In questo scorcio di XVII Legislatura – chi diceva che il numero 17 porta male? – sono tanti e troppi i dati, accertati o stimati, che ci raccontano un’Italia molto diversa da quello che ci era stato descritto da sondaggi, statistiche, slogan di partito, giornali e televisioni, chiacchiere da forum o da bar.

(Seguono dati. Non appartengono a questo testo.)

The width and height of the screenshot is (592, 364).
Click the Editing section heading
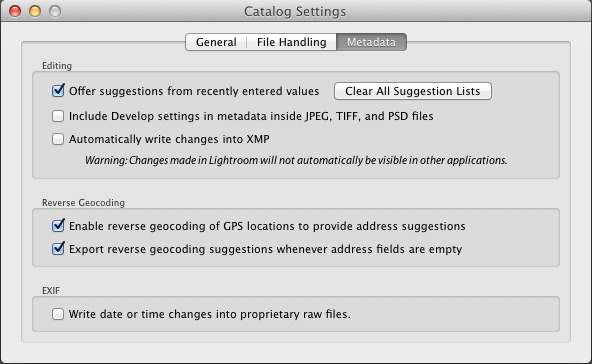pyautogui.click(x=57, y=66)
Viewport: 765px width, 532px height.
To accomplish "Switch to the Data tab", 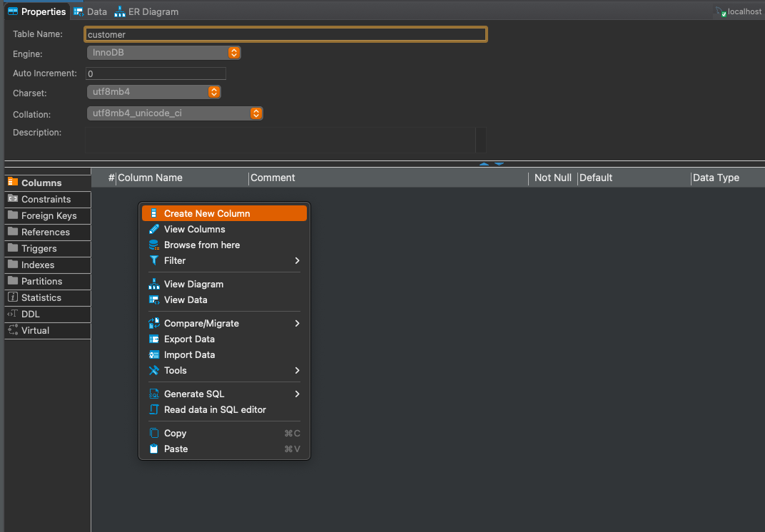I will pos(90,11).
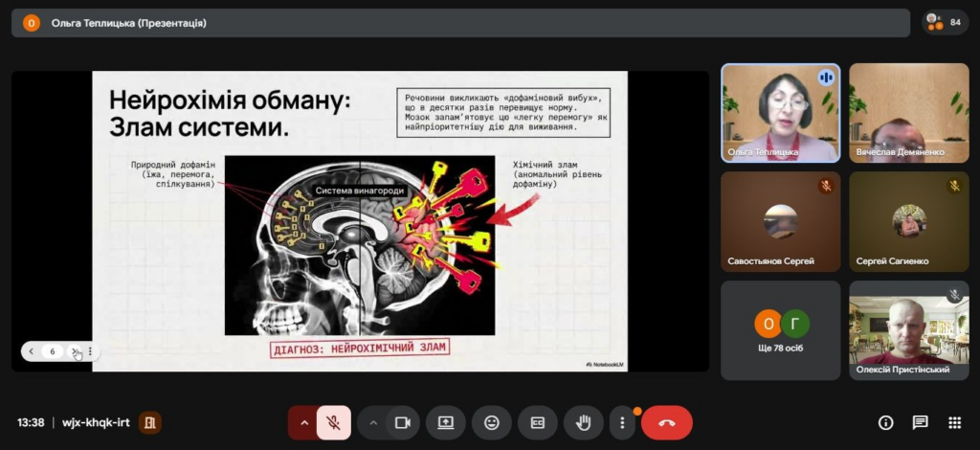980x450 pixels.
Task: Open slide navigation three-dot menu
Action: (x=90, y=351)

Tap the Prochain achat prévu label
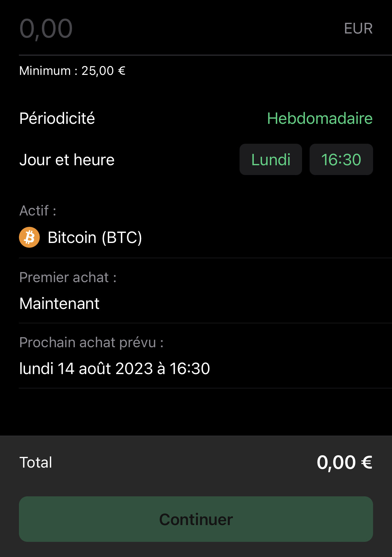92,342
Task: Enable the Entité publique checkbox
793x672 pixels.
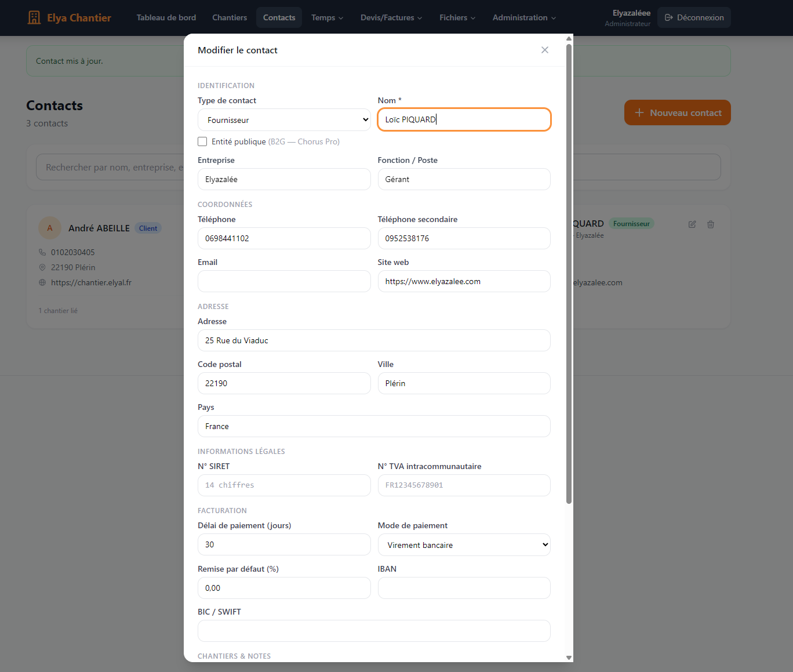Action: point(202,141)
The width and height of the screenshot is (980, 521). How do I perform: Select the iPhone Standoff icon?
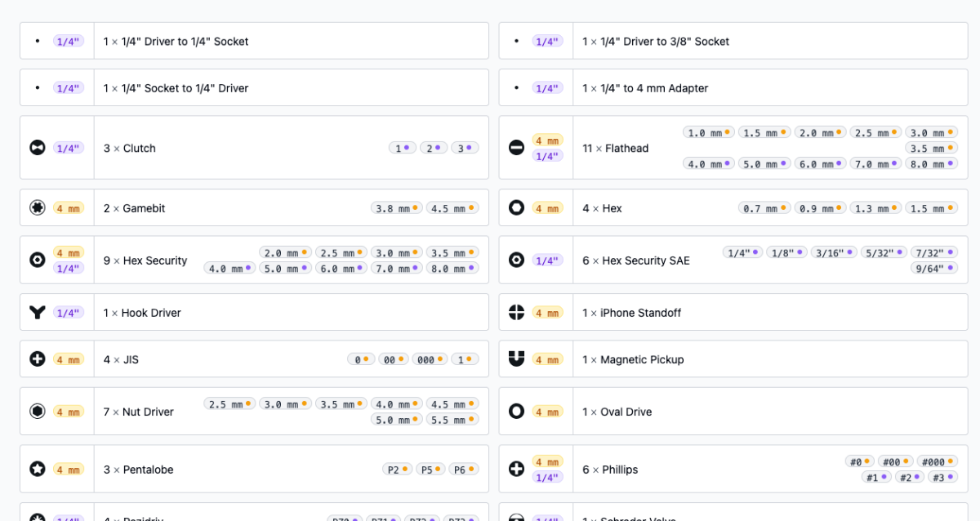click(516, 313)
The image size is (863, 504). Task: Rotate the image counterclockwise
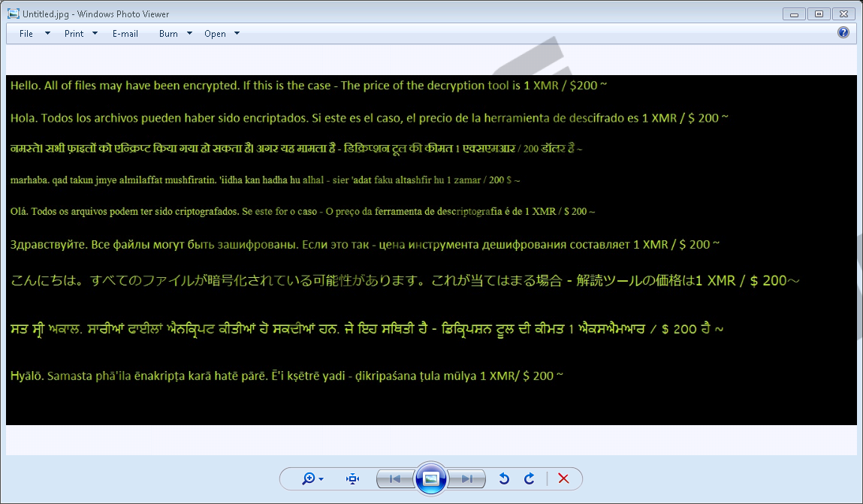click(504, 478)
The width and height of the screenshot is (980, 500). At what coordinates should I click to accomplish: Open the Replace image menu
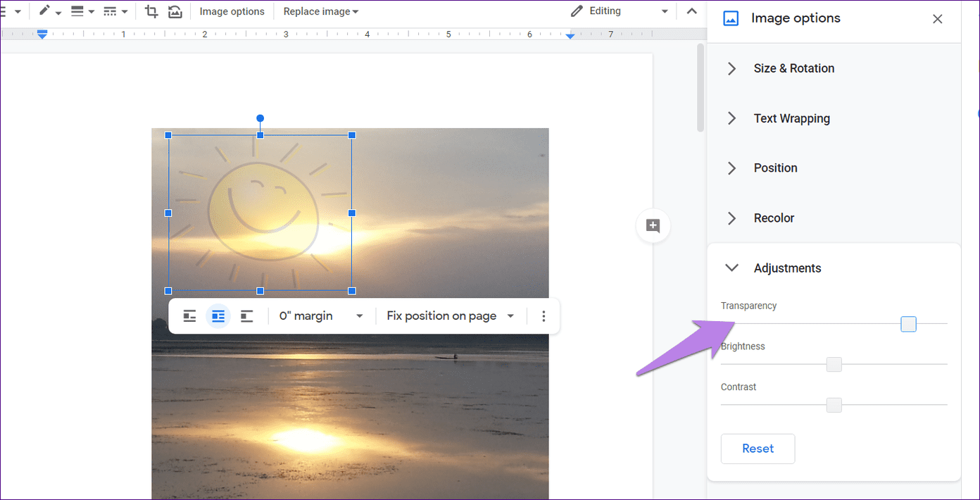pos(320,11)
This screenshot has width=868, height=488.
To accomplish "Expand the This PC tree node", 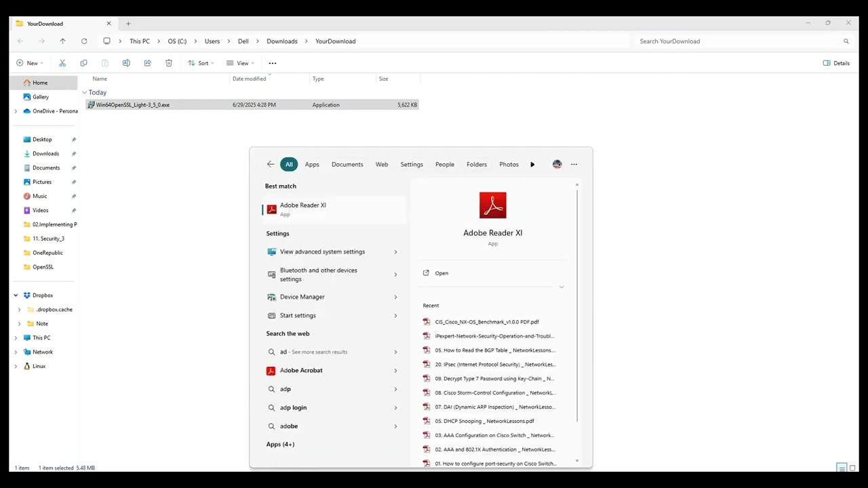I will click(16, 338).
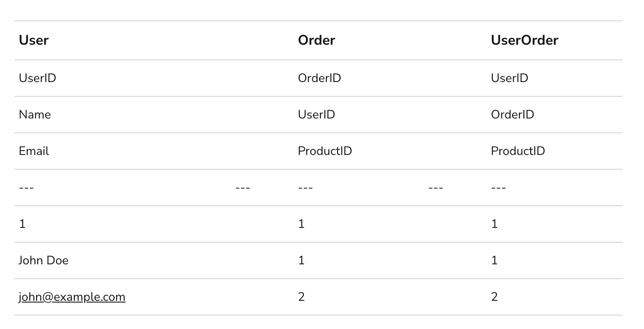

Ad esempio, il dato – sorprendente per gli elettori di sinistra – di un Partito Democratico, che vede tra gli eletti molti ex-democristiani e (molto) pochi ex comunisti, socialisti, verdi, radicali e tutto quanto abbia anche marginalmente aderito al modello socialdemocratico.
E’ ovvio che l’elettorato di sinistra, sempre più marginalizzato, oggi si comporti come una mandria impazzita o come un mulo impuntato, cercando altrove soluzioni che non esistono.

Altra singolarità del PD è che almeno un terzo, forse la metà, dei sui eletti sono professionisti della politica.
Che essi debbano esistere è sano e fisologico, dato che ‘strateghi e logisti’ specializzati in regolamenti, bilanci e leggi son sempre necessari. E’ abnorme che siano così tanti – un centinaio almeno solo in Parlamento con tutto il codazzo di sub-professionisti della politica, ovvero sherpa, consulenti, portavoce eccetera.
E’ assurdo che un partito ‘popolare’ che fa le primarie, addirittura, si ritrovi con un apparato così invasivo ed onnipresente.

Dal lato opposto – o meglio, semplicemente complementare – c’è il Popolo della Libertà di Silvio Berlusconi, che al turn over è sempre stato attento.
Purtroppo, il permanere di Silvio Berlusconi ha bloccato il ricambio, anche a causa degli interessi divergenti ‘di certi fedelissimi’, ormai fuori dai gioci per problemi giudiziari o migrati altrove nell’attuale parlamento.

Un Centrodestra che – ad averci un leader vero ed un programma verosimile – avrebbe dalla sua almeno il 35-40% dei consensi, se consideriamo anche i voti raccolti dai Montiani e da FARE.
Anche in questo caso, è ovvio che l’elettorato di destra o moderato, sempre più disorientato, oggi si comporti come una mandria impazzita o come un mulo impuntato, cercando altrove soluzioni che non esistono.

Ed ‘in mezzo’ c’è la Conferenza Episcopale Italiana, un alto clero che non sta mostrando nè sufficiente distacco dal potere e dalla finanza (Mammona) nè capacità di esistere nel sociale, al di là di un (proficuo) ruolo di sussidiarietà allo Stato. Vediamo troppi vescovi al fianco di pessimi politici nelle foto ufficiali, parliamo di una mafiosità e di una corruttela sulle quali non si sono sentiti i tonanti anatemi né gli appelli sociali.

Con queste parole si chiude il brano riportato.